Crowdsourced Placemaking: How people will help shape architecture


David Barista | February 14, 2014
Arup, Perkins+Will, and Sasaki Associates are among the firms to develop custom digital tools for polling building occupants and end users. Pictured: Sasaki's MyCampus interactive mapping program

This article is part of BD+C's special five-part Technology Report 2014: Top tech tools and trends for AEC professionals.

 

Get ready, AEC professionals. The design table is about to get much more crowded—like really crowded. I’m talking hundreds, even thousands of voices, all providing invaluable input on your next project. These, of course, are the future occupants and end users of the spaces you create.

For the first time, the masses can have a real say in how the built environment around them is formed—that is, if Building Teams are willing to listen.

The rise of mobile devices and social media, coupled with the use of advanced survey tools and interactive mapping apps, has created a powerful conduit through which Building Teams can capture real-time data on the public—what spaces they like most and least in a given building, where they prefer to hang out on campus, whether they take public transportation or drive to work.  

Using Twitter feeds, mobile apps, and security camera footage, Building Teams can observe how people move through a building or campus. They can pose hypothetical situations (“If we added a food court in the student union, how often would you use it?”) and ask for feedback on early design schemes.  

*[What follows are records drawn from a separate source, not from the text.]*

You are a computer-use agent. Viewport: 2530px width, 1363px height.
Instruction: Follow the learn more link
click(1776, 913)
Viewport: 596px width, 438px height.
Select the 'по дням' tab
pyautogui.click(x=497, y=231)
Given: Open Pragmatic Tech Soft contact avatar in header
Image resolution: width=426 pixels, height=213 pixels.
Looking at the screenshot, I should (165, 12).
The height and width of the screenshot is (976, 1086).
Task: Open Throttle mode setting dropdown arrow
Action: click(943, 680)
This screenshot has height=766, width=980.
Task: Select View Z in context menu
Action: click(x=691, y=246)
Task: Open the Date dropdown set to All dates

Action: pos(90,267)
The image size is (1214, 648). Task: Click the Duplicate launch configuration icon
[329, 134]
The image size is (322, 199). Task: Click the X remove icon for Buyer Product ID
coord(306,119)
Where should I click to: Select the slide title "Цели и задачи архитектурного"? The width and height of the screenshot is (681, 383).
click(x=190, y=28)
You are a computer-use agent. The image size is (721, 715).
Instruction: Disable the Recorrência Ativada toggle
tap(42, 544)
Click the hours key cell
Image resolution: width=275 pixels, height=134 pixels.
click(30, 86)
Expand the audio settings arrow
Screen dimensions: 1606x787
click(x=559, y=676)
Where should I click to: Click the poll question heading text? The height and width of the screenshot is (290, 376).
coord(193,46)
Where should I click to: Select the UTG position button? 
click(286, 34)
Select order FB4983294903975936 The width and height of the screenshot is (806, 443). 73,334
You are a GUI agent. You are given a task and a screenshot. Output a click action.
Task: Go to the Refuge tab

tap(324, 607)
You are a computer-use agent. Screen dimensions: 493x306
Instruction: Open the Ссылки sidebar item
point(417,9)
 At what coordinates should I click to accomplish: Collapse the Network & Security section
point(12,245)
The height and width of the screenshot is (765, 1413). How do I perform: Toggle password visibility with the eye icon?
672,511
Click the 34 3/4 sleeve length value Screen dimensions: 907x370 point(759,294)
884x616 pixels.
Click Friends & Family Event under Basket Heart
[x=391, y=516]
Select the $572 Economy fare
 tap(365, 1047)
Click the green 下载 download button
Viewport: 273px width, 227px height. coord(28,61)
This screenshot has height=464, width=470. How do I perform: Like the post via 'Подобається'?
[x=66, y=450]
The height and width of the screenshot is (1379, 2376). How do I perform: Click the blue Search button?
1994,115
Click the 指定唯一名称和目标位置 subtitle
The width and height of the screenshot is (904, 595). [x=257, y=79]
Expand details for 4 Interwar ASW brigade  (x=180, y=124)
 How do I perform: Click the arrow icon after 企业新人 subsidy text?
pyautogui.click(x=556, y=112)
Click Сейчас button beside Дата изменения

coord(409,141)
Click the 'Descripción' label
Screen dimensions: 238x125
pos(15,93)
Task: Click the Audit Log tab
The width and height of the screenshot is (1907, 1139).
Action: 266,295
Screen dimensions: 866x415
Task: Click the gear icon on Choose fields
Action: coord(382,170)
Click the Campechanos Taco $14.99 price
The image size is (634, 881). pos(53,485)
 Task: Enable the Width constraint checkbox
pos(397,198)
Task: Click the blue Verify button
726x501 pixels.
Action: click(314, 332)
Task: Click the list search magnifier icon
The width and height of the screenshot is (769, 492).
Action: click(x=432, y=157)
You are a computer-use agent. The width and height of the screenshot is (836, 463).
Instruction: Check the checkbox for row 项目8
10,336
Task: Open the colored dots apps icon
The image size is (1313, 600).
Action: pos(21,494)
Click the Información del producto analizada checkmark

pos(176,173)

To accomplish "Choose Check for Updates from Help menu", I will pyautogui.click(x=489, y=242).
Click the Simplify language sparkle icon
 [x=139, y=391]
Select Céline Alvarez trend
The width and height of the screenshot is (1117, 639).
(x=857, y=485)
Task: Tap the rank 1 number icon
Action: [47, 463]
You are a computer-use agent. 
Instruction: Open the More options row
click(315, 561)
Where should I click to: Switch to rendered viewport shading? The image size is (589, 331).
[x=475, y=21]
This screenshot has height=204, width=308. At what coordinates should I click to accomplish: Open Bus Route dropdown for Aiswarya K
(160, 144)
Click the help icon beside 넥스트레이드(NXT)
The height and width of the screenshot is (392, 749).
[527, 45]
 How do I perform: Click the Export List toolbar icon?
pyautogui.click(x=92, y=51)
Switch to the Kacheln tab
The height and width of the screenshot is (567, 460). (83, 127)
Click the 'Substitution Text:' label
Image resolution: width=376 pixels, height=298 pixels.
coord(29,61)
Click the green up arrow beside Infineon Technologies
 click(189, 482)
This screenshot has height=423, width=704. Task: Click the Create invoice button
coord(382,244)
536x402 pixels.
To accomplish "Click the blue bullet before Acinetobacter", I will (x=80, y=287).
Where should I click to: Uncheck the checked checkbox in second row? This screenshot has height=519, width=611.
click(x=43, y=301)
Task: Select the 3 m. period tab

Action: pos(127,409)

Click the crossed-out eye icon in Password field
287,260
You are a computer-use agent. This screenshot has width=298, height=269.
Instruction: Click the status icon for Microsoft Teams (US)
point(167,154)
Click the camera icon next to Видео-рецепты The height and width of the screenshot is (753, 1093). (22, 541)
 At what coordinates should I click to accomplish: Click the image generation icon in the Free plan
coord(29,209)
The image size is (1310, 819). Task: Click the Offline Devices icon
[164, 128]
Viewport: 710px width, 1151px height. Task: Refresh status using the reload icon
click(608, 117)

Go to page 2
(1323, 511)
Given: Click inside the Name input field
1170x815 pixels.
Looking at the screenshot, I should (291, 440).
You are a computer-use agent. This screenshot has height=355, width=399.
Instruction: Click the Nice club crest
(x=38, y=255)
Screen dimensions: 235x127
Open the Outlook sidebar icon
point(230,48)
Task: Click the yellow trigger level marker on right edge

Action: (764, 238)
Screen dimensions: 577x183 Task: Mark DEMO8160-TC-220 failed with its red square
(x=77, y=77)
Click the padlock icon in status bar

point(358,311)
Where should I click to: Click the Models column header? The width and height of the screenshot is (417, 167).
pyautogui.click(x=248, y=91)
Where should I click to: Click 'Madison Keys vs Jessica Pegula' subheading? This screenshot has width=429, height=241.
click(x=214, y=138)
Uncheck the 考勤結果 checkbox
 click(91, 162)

With advanced traffic flow simulation programs that allow users to program thousands of avatars with unique behavioral characteristics, Building Teams can predict—with a much higher degree of certainty—how people will interact with a space layout. 

Building-occupant research has long played a critical role in project planning. What’s changing is the immediacy and sheer amount of data, and the ease by which it can be collected and analyzed. 

"Like it or not, the democratization of design is on the horizon. Terms like 'crowdsourced placemaking' and 'data-driven design' will soon become commonplace." 

As the Big Data movement takes hold in the commercial construction market, your clients will be looking to you for more than just well-informed opinions and industry benchmarks on which to base their real estate decisions. Analytics will soon drive many planning and design strategies, and detailed occupancy evaluations—both pre- and post-occupancy evaluations (POE)—will play a larger role on projects. 

AEC firms don’t exactly have a great track record when it comes to using POEs to learn from their past projects—an issue we raised last year (www.BDCnetwork.com/post-oc). In fact, many AEC professionals admit to rarely visiting their past work, even for informal observation. The coming data boom is going to force firms to incorporate this type of analytical research into their design and planning processes.  

Arup, Perkins+Will, and Sasaki Associates are among the firms to develop custom digital tools for polling building occupants and end users. The firms also have extensive expertise in analytics and are applying advanced data-driven design techniques on projects. 

“This type of analysis is leading us to conclusions that we would have never discovered otherwise,” says Raj Patel, a Principal with Arup. As an example, he points to the JetBlue Terminal 5 project at John F. Kennedy Airport in New York, where detailed traffic flow simulations and POEs showed that travelers would respond more favorably to small gathering areas rather than a single, large atrium approach that is common in airport terminals. This decentralized design strategy, the analysis showed, would also streamline pedestrian flow through the spaces, minimizing bottlenecks.

Like it or not, the democratization of design is on the horizon. Terms like “crowdsourced placemaking” and “data-driven design” will soon become commonplace. It’s up to Building Teams to hear these newfound voices at the design table.